4. APPEAL-EVIDENCE-HARMLESS Error.

Where, in an action for injuries to a locomotive fireman in a collision, there was uncontradicted evidence from which the jury could have fairly inferred negligence of defendant's engineer, defendant was not harmed by the introduction of a declaration of such engineer made 45 minutes after the accident, admitting that the accident was the result of his carelessness.

[Ed. Note.-For cases in point, see vol. 3, Cent. Dig. Appeal and Error, §§ 4161, 4163, 4165.]

5. MASTER AND SERVANT-INJURIES TO SERVANT-ACTION-INSTRUCTIONS.

In an action for injuries to a locomotive fireman by the negligence of his engineer, the court charged Employers' Liability Act 1893, (Acts 1893, p. 294, c. 130) § 1, cl. 1, and instructed that if plaintiff was injured through any defect in the condition of defendant's ways, works, plant, tools, or machinery, as provided by such act, in that there was no provision for signaling trains or any telegraph or telephone, and that plaintiff, while in the exercise of due care and while in the service of defendant, was thereby injured, he was entitled to recover. Held, that such instruction was not objectionable as requiring plaintiff to exercise "due care," but in omitting the equally important factor of "diligence."
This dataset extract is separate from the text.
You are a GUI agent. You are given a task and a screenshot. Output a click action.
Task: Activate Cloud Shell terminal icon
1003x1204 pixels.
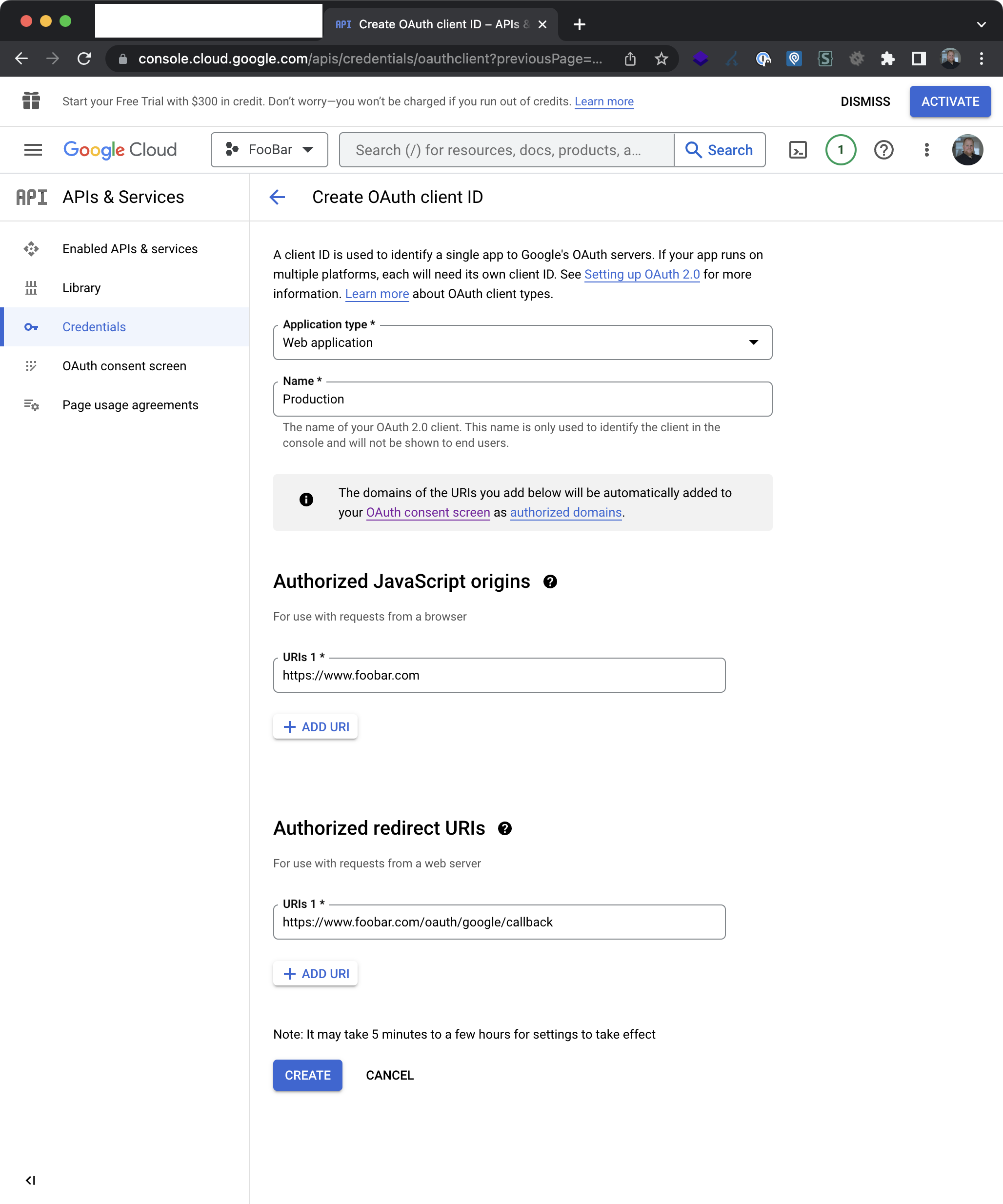(798, 150)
6. SAME-FELLOW SERVANTS-INSTRUCTION. Where, in an action for injuries to a locomotive fireman, defendant was liable for the negligence of the engineer in charge of the engine on which plaintiff was employed, as provided by Employers' Liability Act 1893 (Acts 1893, p. 294, c. 130), a requesteu instruction that plaintiff and such engineer were fellow servants and that if his injuries were caused by the engineer's negligence, he could not recover, was properly refused.
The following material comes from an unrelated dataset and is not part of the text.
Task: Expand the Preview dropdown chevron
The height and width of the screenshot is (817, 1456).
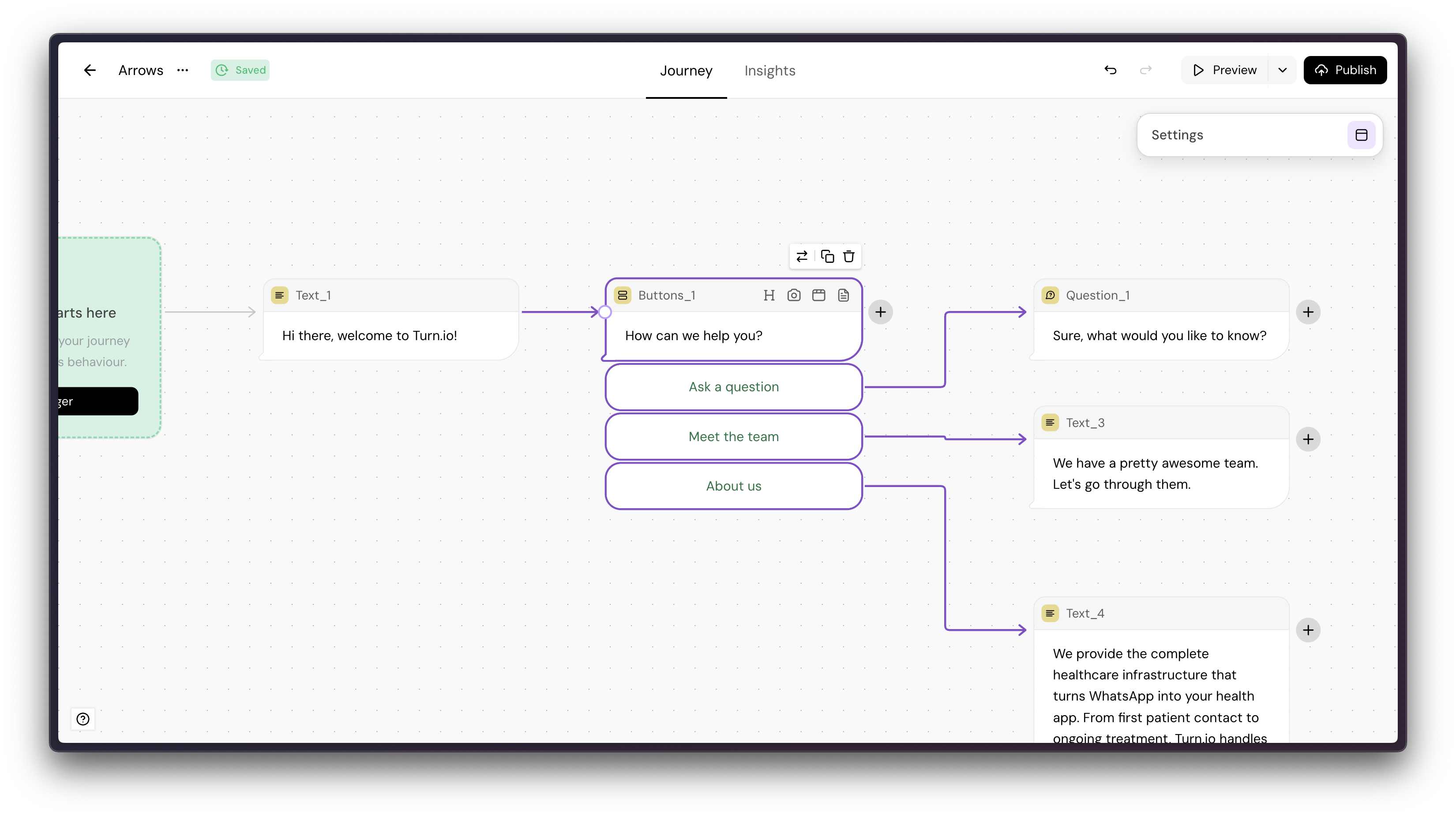Action: [x=1283, y=70]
7. TRIAL-INSTRUCTIONS-REFUSAL.

Refusal of instructions covered by the charge held not error.

[Ed. Note. For cases in point, see vol. 46, Cent. Dig. Trial, §§ 651-659.]

Appeal from Circuit Court, Lawrence County; Jas. B. Wilson, Judge.

Action by John W. Osborne against the Southern Indiana Railway Company. From a judgment for plaintiff, defendant appeals. Affirmed.

Brooks & Brooks and E. C. Ritsher, for appellant. H. P. Pearson, for appellee.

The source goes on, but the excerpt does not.